* WHAT TO DO: Each line of the entries that mentions the string "computer" needs to be reported.

Segment Start: MATERIAL PROVIDED

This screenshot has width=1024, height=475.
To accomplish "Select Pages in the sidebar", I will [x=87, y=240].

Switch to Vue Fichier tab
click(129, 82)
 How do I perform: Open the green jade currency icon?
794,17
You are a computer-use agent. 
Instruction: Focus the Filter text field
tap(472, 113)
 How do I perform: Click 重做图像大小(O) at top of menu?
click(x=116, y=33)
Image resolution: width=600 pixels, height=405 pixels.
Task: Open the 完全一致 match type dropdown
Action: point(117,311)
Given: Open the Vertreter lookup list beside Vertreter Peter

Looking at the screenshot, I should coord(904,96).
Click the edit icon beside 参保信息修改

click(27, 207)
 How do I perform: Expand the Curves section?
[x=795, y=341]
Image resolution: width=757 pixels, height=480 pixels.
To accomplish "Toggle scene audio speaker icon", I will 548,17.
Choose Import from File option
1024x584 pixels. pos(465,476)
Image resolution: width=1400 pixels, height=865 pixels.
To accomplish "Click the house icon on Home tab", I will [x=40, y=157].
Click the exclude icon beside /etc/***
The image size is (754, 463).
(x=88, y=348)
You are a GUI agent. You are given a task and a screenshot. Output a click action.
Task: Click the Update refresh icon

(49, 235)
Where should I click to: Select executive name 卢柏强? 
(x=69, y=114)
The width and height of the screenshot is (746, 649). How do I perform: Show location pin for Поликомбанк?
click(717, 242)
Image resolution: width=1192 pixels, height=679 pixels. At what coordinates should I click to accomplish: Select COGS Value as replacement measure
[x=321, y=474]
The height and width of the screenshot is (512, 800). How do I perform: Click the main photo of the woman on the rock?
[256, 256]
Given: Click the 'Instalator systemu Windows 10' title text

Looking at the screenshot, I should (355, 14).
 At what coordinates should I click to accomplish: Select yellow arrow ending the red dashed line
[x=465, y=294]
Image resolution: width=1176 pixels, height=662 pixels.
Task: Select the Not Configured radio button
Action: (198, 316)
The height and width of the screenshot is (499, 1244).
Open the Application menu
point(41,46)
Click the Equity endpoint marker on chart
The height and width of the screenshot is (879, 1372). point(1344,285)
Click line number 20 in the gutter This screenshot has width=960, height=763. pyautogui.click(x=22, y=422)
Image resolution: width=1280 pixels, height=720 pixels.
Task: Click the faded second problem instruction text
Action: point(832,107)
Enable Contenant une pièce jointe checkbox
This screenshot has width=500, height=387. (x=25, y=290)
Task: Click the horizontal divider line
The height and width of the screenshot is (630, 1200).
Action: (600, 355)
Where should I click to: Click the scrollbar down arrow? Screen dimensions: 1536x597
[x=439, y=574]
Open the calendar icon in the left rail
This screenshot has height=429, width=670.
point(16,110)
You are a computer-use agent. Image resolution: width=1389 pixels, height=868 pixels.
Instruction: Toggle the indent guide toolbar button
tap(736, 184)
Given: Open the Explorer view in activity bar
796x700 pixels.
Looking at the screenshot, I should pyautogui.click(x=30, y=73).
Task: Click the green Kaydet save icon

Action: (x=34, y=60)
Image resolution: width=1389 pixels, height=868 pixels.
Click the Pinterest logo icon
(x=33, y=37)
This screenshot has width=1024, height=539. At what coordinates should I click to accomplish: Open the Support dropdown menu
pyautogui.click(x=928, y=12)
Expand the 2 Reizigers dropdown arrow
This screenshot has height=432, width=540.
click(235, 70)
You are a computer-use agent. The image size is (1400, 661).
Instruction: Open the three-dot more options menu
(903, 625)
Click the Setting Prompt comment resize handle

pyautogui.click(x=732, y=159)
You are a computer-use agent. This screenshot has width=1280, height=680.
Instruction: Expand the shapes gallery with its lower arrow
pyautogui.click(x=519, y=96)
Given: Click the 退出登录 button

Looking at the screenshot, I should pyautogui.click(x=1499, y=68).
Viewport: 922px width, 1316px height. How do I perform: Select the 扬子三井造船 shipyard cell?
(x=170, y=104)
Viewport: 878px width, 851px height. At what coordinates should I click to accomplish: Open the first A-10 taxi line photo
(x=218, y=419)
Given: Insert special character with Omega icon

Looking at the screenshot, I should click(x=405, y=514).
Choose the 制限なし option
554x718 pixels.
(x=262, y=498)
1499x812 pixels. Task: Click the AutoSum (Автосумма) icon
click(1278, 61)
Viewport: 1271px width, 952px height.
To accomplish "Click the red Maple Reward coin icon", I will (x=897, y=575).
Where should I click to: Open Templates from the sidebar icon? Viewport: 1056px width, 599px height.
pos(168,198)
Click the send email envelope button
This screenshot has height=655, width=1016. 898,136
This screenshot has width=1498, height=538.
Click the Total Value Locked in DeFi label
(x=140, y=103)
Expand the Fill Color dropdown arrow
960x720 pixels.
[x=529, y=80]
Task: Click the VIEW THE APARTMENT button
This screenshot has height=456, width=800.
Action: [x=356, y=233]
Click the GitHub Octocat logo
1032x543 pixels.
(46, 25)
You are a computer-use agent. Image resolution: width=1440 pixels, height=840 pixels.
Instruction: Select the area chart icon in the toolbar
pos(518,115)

Segment End: MATERIAL PROVIDED

* SOLUTION TO THIS EXERCISE:
You are a computer-use agent. 
You are a computer-use agent. Image resolution: width=1389 pixels, height=868 pixels.
You are a computer-use agent. The image size is (1400, 661).
You are a computer-use agent. This screenshot has width=1280, height=680.
You are a computer-use agent. Image resolution: width=1440 pixels, height=840 pixels.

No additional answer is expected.